--- Exercise requirements ---
[a] Answer these questions about the reflection on deliverance, one answer per line:
(i) Which three people does the text name as imprisoned, starved and bound?
(ii) Whom is Ammon converting while his brethren suffer in prison?
(iii) What were the thousands of Lamanites delivered from?
[b] Rename "the faithful" to "the patient" in the part of the reflection on deliverance that opens with the words containing "God is always" and closes with "sin and hell.", and write out that part.

--- Document section ---
________________________
Continuing: So I read stories of deliverance. Perhaps my favorite was when Aaron and Muloki and Ammah were imprisoned, starved, bound. They were patient in their afflictions. How can you be patient when you're in prison for doing the Lord's work? If they can be patient with that, and starvation, then I can be patient in my warm home, sleeping each night in a comfortable bed with a filled belly. I get to be comfortable in my afflictions; the least I can do is be patient. I have that HUGE advantage over these sufferers.
So, while they're patiently suffering, and faithfully, no doubt, Ammon is preaching and converting a king and queen. Then, the Lord tells Ammon to go get his brethren out of prison in a different land. And he does. And he frees them. And they're delivered.
God is always aware of us. He needed Ammon to convert several people before he sent him to deliver the prisoners. "Hey guys, sorry I didn't come earlier, I was converting a ton of people." "no problem! I'd be glad to be tied up and starved for our fellow men to be saved! We're free now, no big deal."
Deliverance will always come to the faithful. I really believe that.
Then, the great deliverance of thousands of Lamanites. They were converted, and delivered from sin and hell.
Jesus has come to deliver me from the chains of sin. He has been after me all these years, trying to get me to come back.
________________________
Collected data
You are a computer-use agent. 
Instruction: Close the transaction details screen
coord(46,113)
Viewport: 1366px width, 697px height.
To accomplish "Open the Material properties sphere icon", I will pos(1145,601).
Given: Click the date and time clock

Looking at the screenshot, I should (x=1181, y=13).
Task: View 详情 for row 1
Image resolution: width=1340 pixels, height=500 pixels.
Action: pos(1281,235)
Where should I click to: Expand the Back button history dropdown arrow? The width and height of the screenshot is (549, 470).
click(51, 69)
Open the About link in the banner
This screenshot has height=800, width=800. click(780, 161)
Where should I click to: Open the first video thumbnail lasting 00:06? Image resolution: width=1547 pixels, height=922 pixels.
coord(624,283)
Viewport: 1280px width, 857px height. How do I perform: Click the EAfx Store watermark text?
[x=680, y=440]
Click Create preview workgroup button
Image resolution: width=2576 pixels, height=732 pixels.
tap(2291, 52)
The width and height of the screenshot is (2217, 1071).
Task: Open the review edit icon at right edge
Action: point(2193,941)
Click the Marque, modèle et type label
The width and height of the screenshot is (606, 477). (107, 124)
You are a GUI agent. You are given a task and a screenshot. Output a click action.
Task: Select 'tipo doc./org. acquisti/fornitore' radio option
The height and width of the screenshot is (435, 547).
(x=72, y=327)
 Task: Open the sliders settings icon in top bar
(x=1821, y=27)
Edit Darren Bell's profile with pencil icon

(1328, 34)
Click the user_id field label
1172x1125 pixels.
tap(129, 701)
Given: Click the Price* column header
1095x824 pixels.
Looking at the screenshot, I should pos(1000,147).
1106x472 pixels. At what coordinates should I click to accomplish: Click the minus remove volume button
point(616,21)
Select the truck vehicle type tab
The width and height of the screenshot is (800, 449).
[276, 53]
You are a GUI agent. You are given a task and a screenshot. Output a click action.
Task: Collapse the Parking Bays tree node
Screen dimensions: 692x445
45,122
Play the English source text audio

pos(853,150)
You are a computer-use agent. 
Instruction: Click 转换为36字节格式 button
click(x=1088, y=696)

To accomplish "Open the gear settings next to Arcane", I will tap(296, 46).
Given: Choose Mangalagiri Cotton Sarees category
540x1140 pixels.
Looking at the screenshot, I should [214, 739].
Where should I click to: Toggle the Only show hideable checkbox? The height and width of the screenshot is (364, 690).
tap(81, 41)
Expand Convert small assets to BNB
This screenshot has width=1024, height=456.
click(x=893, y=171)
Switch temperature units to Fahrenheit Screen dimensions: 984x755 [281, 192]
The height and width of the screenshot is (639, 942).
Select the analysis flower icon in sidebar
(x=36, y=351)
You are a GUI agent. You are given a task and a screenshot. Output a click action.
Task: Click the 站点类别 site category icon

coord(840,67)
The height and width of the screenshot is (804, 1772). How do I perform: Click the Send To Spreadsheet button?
________________________
--- Responses to the exercise ---
[a]
(i) Aaron, Muloki and Ammah
(ii) A king and queen
(iii) Sin and hell

[b]
God is always aware of us. He needed Ammon to convert several people before he sent him to deliver the prisoners. "Hey guys, sorry I didn't come earlier, I was converting a ton of people." "no problem! I'd be glad to be tied up and starved for our fellow men to be saved! We're free now, no big deal."
Deliverance will always come to the patient. I really believe that.
Then, the great deliverance of thousands of Lamanites. They were converted, and delivered from sin and hell.